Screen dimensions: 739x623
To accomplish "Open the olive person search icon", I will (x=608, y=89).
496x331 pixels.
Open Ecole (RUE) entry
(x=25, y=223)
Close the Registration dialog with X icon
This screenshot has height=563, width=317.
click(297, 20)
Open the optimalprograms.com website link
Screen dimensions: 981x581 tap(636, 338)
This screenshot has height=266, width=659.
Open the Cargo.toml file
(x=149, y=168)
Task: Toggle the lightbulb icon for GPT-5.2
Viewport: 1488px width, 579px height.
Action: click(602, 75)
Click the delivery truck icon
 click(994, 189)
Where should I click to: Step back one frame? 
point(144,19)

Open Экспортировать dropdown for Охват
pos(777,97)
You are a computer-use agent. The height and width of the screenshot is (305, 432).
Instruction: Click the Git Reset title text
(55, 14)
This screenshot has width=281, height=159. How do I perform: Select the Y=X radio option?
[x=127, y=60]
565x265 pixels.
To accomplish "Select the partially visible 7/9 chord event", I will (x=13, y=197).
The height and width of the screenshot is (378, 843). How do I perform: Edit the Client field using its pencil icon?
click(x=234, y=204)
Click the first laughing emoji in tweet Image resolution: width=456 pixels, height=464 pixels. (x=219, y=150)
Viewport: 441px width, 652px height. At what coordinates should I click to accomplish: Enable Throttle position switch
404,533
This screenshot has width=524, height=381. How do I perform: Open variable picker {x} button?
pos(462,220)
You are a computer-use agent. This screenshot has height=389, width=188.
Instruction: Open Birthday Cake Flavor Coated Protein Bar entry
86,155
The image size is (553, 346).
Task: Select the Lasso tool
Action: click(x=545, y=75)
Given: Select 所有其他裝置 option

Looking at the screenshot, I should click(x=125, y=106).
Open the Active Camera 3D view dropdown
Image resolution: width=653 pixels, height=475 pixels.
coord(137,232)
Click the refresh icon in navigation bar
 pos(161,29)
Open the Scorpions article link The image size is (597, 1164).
_ _ _
What is being asked >> Look through the entries above and copy each line that has "computer" in it.

Output of the task >>
You are a computer-use agent. The height and width of the screenshot is (305, 432).
You are a computer-use agent. This screenshot has height=389, width=188.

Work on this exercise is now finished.